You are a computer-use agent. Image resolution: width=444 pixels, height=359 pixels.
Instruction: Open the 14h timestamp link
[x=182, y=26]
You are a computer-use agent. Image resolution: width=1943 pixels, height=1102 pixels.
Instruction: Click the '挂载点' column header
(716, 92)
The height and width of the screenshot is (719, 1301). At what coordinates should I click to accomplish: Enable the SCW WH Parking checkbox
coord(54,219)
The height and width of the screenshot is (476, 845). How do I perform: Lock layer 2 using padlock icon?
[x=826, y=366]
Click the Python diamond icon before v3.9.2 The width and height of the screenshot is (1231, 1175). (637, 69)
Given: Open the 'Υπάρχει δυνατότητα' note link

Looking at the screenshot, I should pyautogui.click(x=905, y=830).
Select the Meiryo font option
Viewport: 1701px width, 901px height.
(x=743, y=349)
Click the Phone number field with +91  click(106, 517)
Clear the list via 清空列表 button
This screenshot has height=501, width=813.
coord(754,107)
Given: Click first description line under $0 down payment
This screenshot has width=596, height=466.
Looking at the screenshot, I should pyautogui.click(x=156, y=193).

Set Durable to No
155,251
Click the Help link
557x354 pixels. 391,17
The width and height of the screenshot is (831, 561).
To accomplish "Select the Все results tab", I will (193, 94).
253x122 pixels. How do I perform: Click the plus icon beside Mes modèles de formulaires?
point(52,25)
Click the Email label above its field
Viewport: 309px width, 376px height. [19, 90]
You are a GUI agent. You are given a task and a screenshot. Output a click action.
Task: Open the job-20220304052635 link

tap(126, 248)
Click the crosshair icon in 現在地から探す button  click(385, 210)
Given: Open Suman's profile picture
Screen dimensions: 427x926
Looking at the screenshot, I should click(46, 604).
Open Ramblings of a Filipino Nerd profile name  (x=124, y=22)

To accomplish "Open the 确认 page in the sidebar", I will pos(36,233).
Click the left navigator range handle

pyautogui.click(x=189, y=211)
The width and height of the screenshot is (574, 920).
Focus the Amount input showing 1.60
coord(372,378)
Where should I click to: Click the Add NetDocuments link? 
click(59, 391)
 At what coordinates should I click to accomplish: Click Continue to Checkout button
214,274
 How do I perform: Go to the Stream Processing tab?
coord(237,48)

####################

Copy out the records shown above, every one, exactly.

RESPONSE BOX —
You are a computer-use agent. Image resolution: width=444 pixels, height=359 pixels.
Instruction: Open the 14h timestamp link
[x=182, y=26]
You are a computer-use agent. Image resolution: width=1943 pixels, height=1102 pixels.
Instruction: Click the '挂载点' column header
(716, 92)
The height and width of the screenshot is (719, 1301). At what coordinates should I click to accomplish: Enable the SCW WH Parking checkbox
coord(54,219)
The height and width of the screenshot is (476, 845). How do I perform: Lock layer 2 using padlock icon?
[x=826, y=366]
Click the Python diamond icon before v3.9.2 The width and height of the screenshot is (1231, 1175). (637, 69)
Given: Open the 'Υπάρχει δυνατότητα' note link

Looking at the screenshot, I should pyautogui.click(x=905, y=830).
Select the Meiryo font option
Viewport: 1701px width, 901px height.
(x=743, y=349)
Click the Phone number field with +91  click(106, 517)
Clear the list via 清空列表 button
This screenshot has height=501, width=813.
coord(754,107)
Given: Click first description line under $0 down payment
This screenshot has width=596, height=466.
Looking at the screenshot, I should pyautogui.click(x=156, y=193).

Set Durable to No
155,251
Click the Help link
557x354 pixels. 391,17
The width and height of the screenshot is (831, 561).
To accomplish "Select the Все results tab", I will (193, 94).
253x122 pixels. How do I perform: Click the plus icon beside Mes modèles de formulaires?
point(52,25)
Click the Email label above its field
Viewport: 309px width, 376px height. [19, 90]
You are a GUI agent. You are given a task and a screenshot. Output a click action.
Task: Open the job-20220304052635 link

tap(126, 248)
Click the crosshair icon in 現在地から探す button  click(385, 210)
Given: Open Suman's profile picture
Screen dimensions: 427x926
Looking at the screenshot, I should click(46, 604).
Open Ramblings of a Filipino Nerd profile name  (x=124, y=22)

To accomplish "Open the 确认 page in the sidebar", I will pos(36,233).
Click the left navigator range handle

pyautogui.click(x=189, y=211)
The width and height of the screenshot is (574, 920).
Focus the Amount input showing 1.60
coord(372,378)
Where should I click to: Click the Add NetDocuments link? 
click(59, 391)
 At what coordinates should I click to accomplish: Click Continue to Checkout button
214,274
 How do I perform: Go to the Stream Processing tab?
coord(237,48)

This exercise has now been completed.